It’s something that’s caused a bit of conflict among the former members of Joy Division. Peter Hook is supportive of the idea, arguing that Manchester bands don’t get enough credit for their achievements. But Bernard Sumner says he’s worried the house could become a “monument to suicide”, given that Curtis hanged himself in the kitchen. Goldman says he hopes he can change the latter’s mind.

“Years pass. We are left with great art, great music. And super-positive energy,” he says (for someone who claims not to be into new-age theories, he talks an awful lot about energy). “There is nothing spooky about it. I would like to take it to a place where it is like a little sun [for] energy projection.”

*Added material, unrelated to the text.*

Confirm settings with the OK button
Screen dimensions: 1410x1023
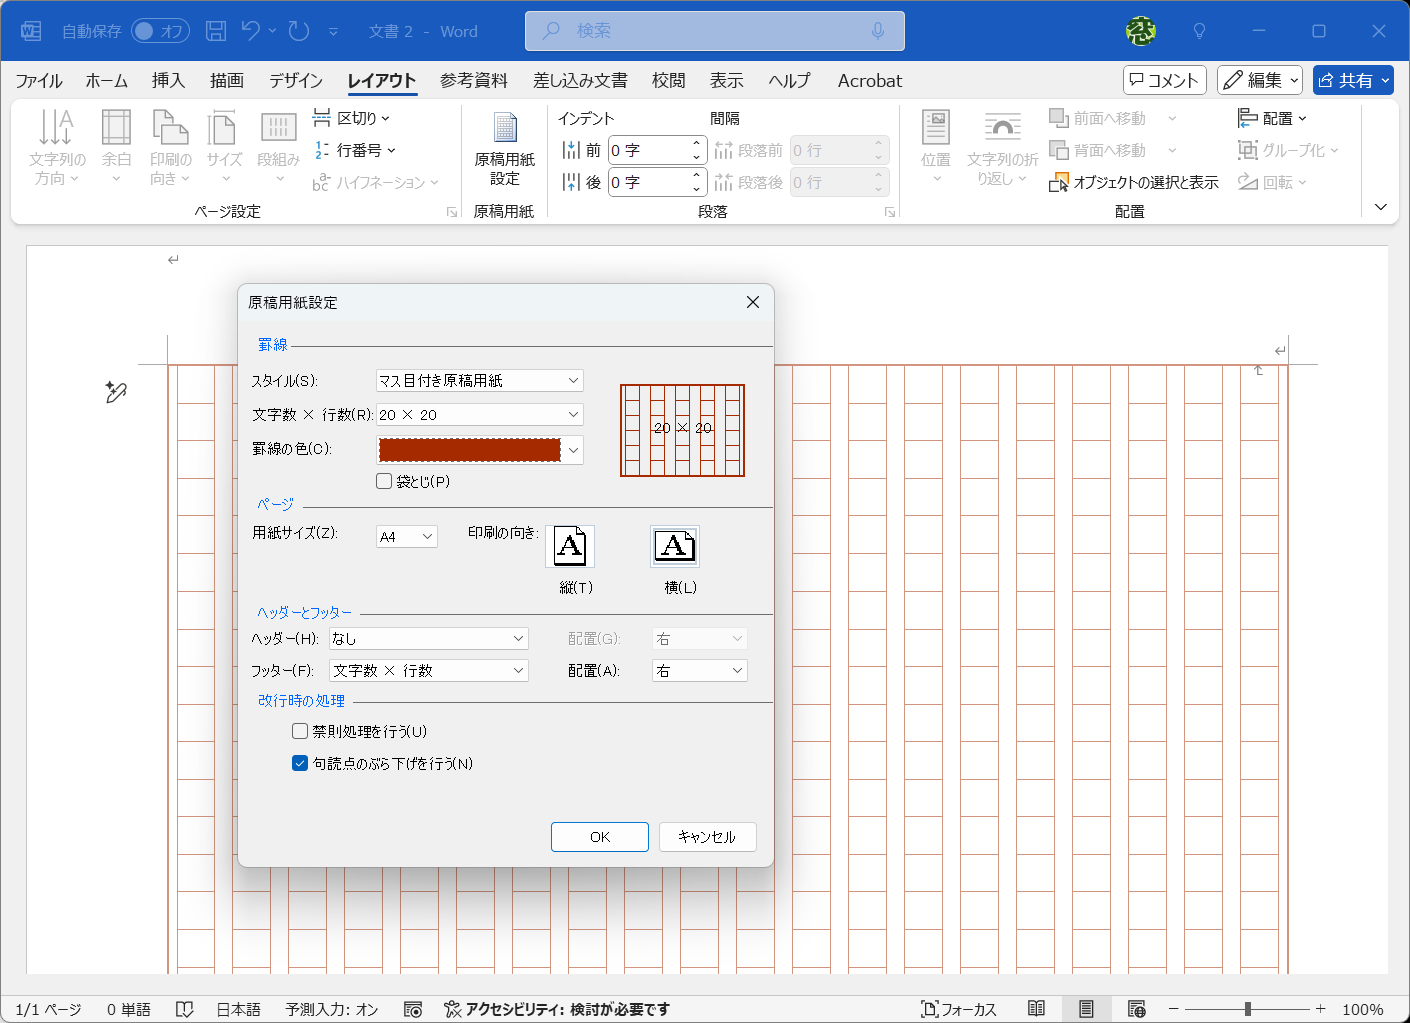coord(599,837)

Would he open up the kitchen to the public – something fans had originally promised not to do, for fear it would be too macabre.

“Yes. Yes. Yes. Of course! You create demand by forbidding stuff,” he says, adding that he has visited the house and “what happened there in the kitchen … it’s not there, you could not have felt it.”

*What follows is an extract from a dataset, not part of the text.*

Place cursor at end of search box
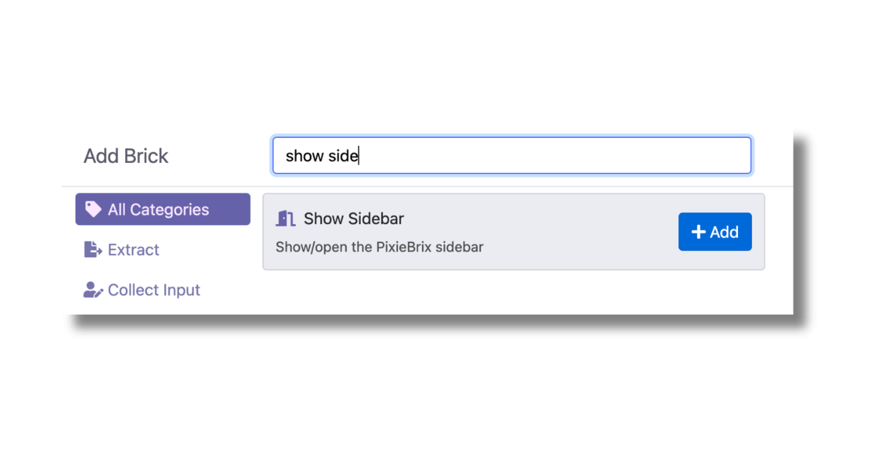This screenshot has height=467, width=880. 360,155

Goldman was about 15 when Joy Division releasedUnknown Pleasures. He was a classically trained violinist – “one of these gifted boys, I won all the competitions playing all over Europe” – but hearing Joy Division’s music “pulled me to the other side”.

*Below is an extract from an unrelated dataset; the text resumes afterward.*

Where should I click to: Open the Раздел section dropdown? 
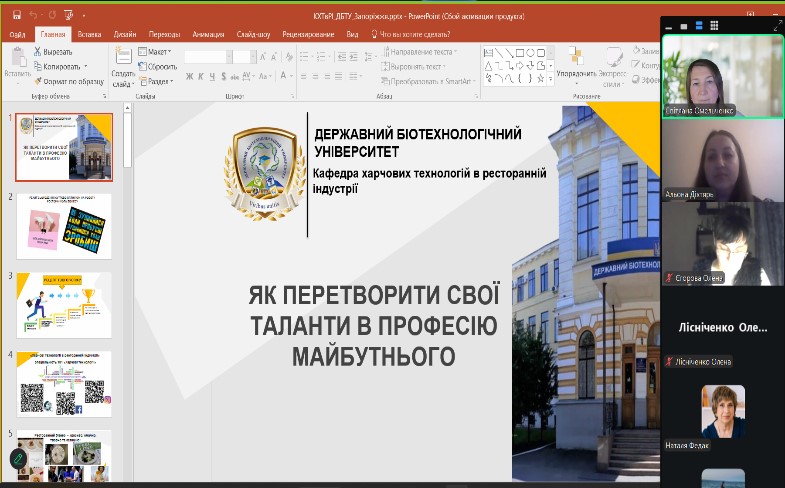pyautogui.click(x=158, y=81)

At the moment, Goldman says he’s tied up with the “worst part of the deal”, which means applying for permits from councils and trying to get small projects off the ground, such as putting a blue plaque on the house, which he thinks should be in place within six months. There are plans to install a board of artistic directors, too, and maybe start a fund to support local artists. Had the house retained its original decor, he would have been happy to leave it, but thinks it’s pointless to reinstate it, preferring to honor Ian Curtis’s contemporary instincts by inviting young architects from the University of Manchester to take over the house’s design work: “I’m saying let’s have a dialogue with tomorrow rather than a trip down memory lane.”

Such ideas are a nod to Curtis and the band’s forward-thinking instincts. “Today we call it ‘to think outside of the box’,” says Goldman. “I think Ian Curtis was everything but the box! I don’t think that he had ever met or seen the box!”